All of the data below is to be returned unaltered.

[[ Given records open ]]

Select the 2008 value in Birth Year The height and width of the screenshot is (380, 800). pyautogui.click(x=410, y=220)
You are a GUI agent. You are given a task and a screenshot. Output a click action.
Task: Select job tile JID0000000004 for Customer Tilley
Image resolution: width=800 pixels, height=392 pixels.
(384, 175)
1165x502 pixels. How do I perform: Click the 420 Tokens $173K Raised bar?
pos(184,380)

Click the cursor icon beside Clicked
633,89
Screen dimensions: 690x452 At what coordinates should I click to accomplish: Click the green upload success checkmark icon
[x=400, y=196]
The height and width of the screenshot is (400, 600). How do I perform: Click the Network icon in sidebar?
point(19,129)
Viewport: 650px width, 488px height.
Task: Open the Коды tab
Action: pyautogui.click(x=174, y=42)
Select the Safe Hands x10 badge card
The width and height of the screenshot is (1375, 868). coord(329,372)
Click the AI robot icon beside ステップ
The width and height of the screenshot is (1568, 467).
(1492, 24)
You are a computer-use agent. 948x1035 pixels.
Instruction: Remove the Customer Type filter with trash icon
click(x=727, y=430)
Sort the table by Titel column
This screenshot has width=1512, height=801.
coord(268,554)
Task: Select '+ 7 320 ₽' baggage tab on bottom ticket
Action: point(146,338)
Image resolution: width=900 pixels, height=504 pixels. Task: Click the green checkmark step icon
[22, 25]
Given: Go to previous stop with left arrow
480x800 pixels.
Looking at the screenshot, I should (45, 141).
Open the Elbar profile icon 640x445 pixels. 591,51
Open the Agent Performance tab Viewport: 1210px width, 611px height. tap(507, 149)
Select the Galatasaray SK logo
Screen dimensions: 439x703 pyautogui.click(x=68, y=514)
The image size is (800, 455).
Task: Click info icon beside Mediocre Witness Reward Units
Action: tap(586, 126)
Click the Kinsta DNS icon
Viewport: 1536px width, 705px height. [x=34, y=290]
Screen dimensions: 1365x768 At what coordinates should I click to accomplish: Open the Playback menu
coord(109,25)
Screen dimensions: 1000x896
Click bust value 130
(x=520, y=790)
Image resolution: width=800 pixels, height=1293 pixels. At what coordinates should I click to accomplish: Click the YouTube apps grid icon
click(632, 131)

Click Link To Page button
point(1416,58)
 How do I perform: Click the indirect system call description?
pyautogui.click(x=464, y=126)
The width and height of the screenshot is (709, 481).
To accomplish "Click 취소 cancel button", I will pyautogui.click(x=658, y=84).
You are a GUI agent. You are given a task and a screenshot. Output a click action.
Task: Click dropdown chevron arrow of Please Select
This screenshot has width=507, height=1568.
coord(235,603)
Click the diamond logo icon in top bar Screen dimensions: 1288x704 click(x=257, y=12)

[[ Given records closed ]]

Task solution:
Select the 2008 value in Birth Year The height and width of the screenshot is (380, 800). pyautogui.click(x=410, y=220)
You are a GUI agent. You are given a task and a screenshot. Output a click action.
Task: Select job tile JID0000000004 for Customer Tilley
Image resolution: width=800 pixels, height=392 pixels.
(384, 175)
1165x502 pixels. How do I perform: Click the 420 Tokens $173K Raised bar?
pos(184,380)

Click the cursor icon beside Clicked
633,89
Screen dimensions: 690x452 At what coordinates should I click to accomplish: Click the green upload success checkmark icon
[x=400, y=196]
The height and width of the screenshot is (400, 600). How do I perform: Click the Network icon in sidebar?
point(19,129)
Viewport: 650px width, 488px height.
Task: Open the Коды tab
Action: pyautogui.click(x=174, y=42)
Select the Safe Hands x10 badge card
The width and height of the screenshot is (1375, 868). coord(329,372)
Click the AI robot icon beside ステップ
The width and height of the screenshot is (1568, 467).
(1492, 24)
You are a computer-use agent. 948x1035 pixels.
Instruction: Remove the Customer Type filter with trash icon
click(x=727, y=430)
Sort the table by Titel column
This screenshot has width=1512, height=801.
coord(268,554)
Task: Select '+ 7 320 ₽' baggage tab on bottom ticket
Action: point(146,338)
Image resolution: width=900 pixels, height=504 pixels. Task: Click the green checkmark step icon
[22, 25]
Given: Go to previous stop with left arrow
480x800 pixels.
Looking at the screenshot, I should (45, 141).
Open the Elbar profile icon 640x445 pixels. 591,51
Open the Agent Performance tab Viewport: 1210px width, 611px height. tap(507, 149)
Select the Galatasaray SK logo
Screen dimensions: 439x703 pyautogui.click(x=68, y=514)
The image size is (800, 455).
Task: Click info icon beside Mediocre Witness Reward Units
Action: tap(586, 126)
Click the Kinsta DNS icon
Viewport: 1536px width, 705px height. [x=34, y=290]
Screen dimensions: 1365x768 At what coordinates should I click to accomplish: Open the Playback menu
coord(109,25)
Screen dimensions: 1000x896
Click bust value 130
(x=520, y=790)
Image resolution: width=800 pixels, height=1293 pixels. At what coordinates should I click to accomplish: Click the YouTube apps grid icon
click(632, 131)

Click Link To Page button
point(1416,58)
 How do I perform: Click the indirect system call description?
pyautogui.click(x=464, y=126)
The width and height of the screenshot is (709, 481).
To accomplish "Click 취소 cancel button", I will pyautogui.click(x=658, y=84).
You are a GUI agent. You are given a task and a screenshot. Output a click action.
Task: Click dropdown chevron arrow of Please Select
This screenshot has width=507, height=1568.
coord(235,603)
Click the diamond logo icon in top bar Screen dimensions: 1288x704 click(x=257, y=12)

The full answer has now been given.